What Volunteer Open Source Taught Me About Remote Teams
For the past year, I’ve been leading the development of Maglev, a complete rewrite of the OneBusAway server. The original system was built in Java over a decade ago, and while it still works, it’s showing its age. Maglev is a greenfield project in Go that will eventually replace it entirely.
The challenge isn’t the technology. The challenge is that my team is almost entirely volunteers, scattered across time zones from Seattle to Europe to Asia. Nobody is getting paid. Nobody has guaranteed availability. Any volunteer could disappear tomorrow because their day job got busy or they just lost interest. This is not how you’d staff a project if you had the choice.
But you work with what you have, and over the past year I’ve learned some things about making distributed volunteer teams productive that I think apply to remote work more broadly.
Daily standups don’t work when half your team is asleep and the other half has day jobs. I tried async standups for a while, but participation was inconsistent. What actually works is a dedicated Slack channel where everyone posts what they’re working on, and where I’m relentless about asking for updates. Not aggressive, just persistent. When someone goes quiet for a few days, I check in. When progress stalls, I ask what’s blocking them. The channel becomes a running log of project activity that anyone can catch up on.
Critical path work must be held for core team members. Everyone on the project is a volunteer, but there’s a difference between the handful of people who’ve been around for years and have proven their reliability, and new contributors who are still figuring out the codebase.
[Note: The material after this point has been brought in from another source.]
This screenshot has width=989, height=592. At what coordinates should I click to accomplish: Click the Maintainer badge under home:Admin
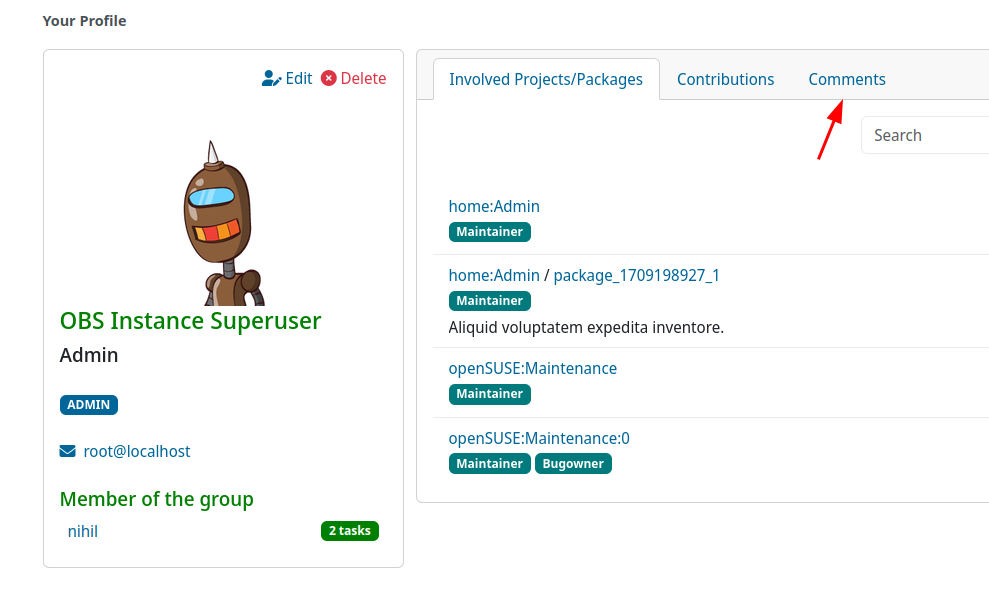click(489, 231)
If a task is blocking other scheduled work, it needs to be owned by someone with a track record. New contributors are a force multiplier for parallel work, but they can’t be the bottleneck. Let them prove their skill and reliability on non-blocking tasks before putting them on the critical path.
A rigorously defined vision pays dividends with distributed teams. When everyone can’t be in the same room hashing out requirements, having a written vision document that everyone has read and bought into becomes essential. Early volunteer efforts need to align with where the project is going, or you end up with throwaway work that demoralizes the contributor and wastes everyone’s time. The vision doc isn’t a straitjacket, but it’s the shared understanding that keeps a dozen people in different time zones pulling in the same direction.
Getting to a dogfoodable state as fast as possible changes everything. Theory is cheap. Running software reveals assumptions. Once we had a version of Maglev that could actually power a real transit app, testing became concrete. Every pull request gets tested against real GTFS feeds. Hidden bugs surface. Integration problems become obvious. Contributors can see their work doing something real, which is vastly more motivating than watching test suites pass.
Write down every decision. In-person teams can rely on hallway conversations and shared context. Distributed teams can’t. Every meaningful decision needs to end up in a GitHub issue or a wiki page, not buried in a Slack thread that nobody will scroll back to find. This means backfilling documentation after real-time discussions, which feels tedious but pays off constantly. Six months from now, when someone asks “why did we do it this way?”, the answer is a link instead of tribal knowledge that may have left the project.
Accept a certain loss of control. This is the hardest one. A distributed team of volunteers will make mistakes that an in-person team of full-time employees wouldn’t. Requirements will be misunderstood. PRs will miss edge cases. Documentation will lag. You can minimize this, but you can’t eliminate it. When it happens, treat it as a learning experience and ask yourself what you failed to communicate clearly. If a volunteer misunderstood the requirements, that’s your failure as the maintainer, not theirs as a contributor.
The interesting thing is that most of these lessons apply to remote work generally, not just volunteer projects. The volunteer context just makes the failure modes more obvious. When you can’t rely on someone’s contractual obligation to show up and do work, you have to be more intentional about communication, documentation, and task allocation. When time zones make synchronous communication expensive, you have to write things down.
Maglev is now at the point where we’re dogfooding it for real users. We got here with an almost entirely volunteer team, no corporate backing, and no funding. It took longer than it would have with a full-time team, but it’s happening. And the practices we’ve developed to make it work are ones I’d use on any distributed team, paid or not.